**Your objective**
For each line below, write it out exactly as it appears.

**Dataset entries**
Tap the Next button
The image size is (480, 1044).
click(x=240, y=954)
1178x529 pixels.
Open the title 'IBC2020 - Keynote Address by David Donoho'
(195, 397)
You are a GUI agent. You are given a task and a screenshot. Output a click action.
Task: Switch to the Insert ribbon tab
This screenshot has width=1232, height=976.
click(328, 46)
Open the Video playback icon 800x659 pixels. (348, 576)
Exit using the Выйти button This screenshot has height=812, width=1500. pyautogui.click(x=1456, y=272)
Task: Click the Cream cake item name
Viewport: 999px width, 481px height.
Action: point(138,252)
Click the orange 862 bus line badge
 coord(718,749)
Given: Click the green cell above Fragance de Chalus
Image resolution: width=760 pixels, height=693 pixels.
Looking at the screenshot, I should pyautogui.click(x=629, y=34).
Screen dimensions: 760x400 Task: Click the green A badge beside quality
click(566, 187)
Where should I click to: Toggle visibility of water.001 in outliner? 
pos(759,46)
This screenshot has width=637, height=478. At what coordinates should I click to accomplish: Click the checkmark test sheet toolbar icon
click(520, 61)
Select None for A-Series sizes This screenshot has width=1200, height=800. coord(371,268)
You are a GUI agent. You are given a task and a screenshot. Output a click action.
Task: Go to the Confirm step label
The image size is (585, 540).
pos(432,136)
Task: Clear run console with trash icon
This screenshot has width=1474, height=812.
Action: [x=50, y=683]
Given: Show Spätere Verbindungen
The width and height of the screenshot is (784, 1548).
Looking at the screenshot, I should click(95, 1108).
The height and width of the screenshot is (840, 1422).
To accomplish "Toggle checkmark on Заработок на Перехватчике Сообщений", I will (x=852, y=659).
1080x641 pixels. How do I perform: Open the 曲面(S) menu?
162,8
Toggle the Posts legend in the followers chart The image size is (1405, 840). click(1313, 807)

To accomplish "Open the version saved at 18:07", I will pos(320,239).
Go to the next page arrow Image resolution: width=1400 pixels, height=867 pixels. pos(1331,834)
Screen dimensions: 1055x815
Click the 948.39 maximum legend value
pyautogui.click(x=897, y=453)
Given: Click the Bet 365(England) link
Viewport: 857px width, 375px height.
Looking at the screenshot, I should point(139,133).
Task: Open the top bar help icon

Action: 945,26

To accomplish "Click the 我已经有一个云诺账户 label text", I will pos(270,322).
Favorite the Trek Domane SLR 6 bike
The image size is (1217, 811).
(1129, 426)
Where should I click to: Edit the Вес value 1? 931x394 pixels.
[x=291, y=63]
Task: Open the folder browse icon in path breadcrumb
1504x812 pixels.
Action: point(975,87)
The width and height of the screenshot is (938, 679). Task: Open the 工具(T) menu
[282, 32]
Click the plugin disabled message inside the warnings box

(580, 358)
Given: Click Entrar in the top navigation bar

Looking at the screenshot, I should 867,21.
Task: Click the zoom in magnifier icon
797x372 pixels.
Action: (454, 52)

**Solution for this exercise**
Tap the Next button
The image size is (480, 1044).
click(x=240, y=954)
1178x529 pixels.
Open the title 'IBC2020 - Keynote Address by David Donoho'
(195, 397)
You are a GUI agent. You are given a task and a screenshot. Output a click action.
Task: Switch to the Insert ribbon tab
This screenshot has width=1232, height=976.
click(328, 46)
Open the Video playback icon 800x659 pixels. (348, 576)
Exit using the Выйти button This screenshot has height=812, width=1500. pyautogui.click(x=1456, y=272)
Task: Click the Cream cake item name
Viewport: 999px width, 481px height.
Action: point(138,252)
Click the orange 862 bus line badge
 coord(718,749)
Given: Click the green cell above Fragance de Chalus
Image resolution: width=760 pixels, height=693 pixels.
Looking at the screenshot, I should pyautogui.click(x=629, y=34).
Screen dimensions: 760x400 Task: Click the green A badge beside quality
click(566, 187)
Where should I click to: Toggle visibility of water.001 in outliner? 
pos(759,46)
This screenshot has width=637, height=478. At what coordinates should I click to accomplish: Click the checkmark test sheet toolbar icon
click(520, 61)
Select None for A-Series sizes This screenshot has width=1200, height=800. coord(371,268)
You are a GUI agent. You are given a task and a screenshot. Output a click action.
Task: Go to the Confirm step label
The image size is (585, 540).
pos(432,136)
Task: Clear run console with trash icon
This screenshot has width=1474, height=812.
Action: [x=50, y=683]
Given: Show Spätere Verbindungen
The width and height of the screenshot is (784, 1548).
Looking at the screenshot, I should click(95, 1108).
The height and width of the screenshot is (840, 1422).
To accomplish "Toggle checkmark on Заработок на Перехватчике Сообщений", I will (x=852, y=659).
1080x641 pixels. How do I perform: Open the 曲面(S) menu?
162,8
Toggle the Posts legend in the followers chart The image size is (1405, 840). click(1313, 807)

To accomplish "Open the version saved at 18:07", I will pos(320,239).
Go to the next page arrow Image resolution: width=1400 pixels, height=867 pixels. pos(1331,834)
Screen dimensions: 1055x815
Click the 948.39 maximum legend value
pyautogui.click(x=897, y=453)
Given: Click the Bet 365(England) link
Viewport: 857px width, 375px height.
Looking at the screenshot, I should point(139,133).
Task: Open the top bar help icon

Action: 945,26

To accomplish "Click the 我已经有一个云诺账户 label text", I will pos(270,322).
Favorite the Trek Domane SLR 6 bike
The image size is (1217, 811).
(1129, 426)
Where should I click to: Edit the Вес value 1? 931x394 pixels.
[x=291, y=63]
Task: Open the folder browse icon in path breadcrumb
1504x812 pixels.
Action: point(975,87)
The width and height of the screenshot is (938, 679). Task: Open the 工具(T) menu
[282, 32]
Click the plugin disabled message inside the warnings box

(580, 358)
Given: Click Entrar in the top navigation bar

Looking at the screenshot, I should 867,21.
Task: Click the zoom in magnifier icon
797x372 pixels.
Action: (454, 52)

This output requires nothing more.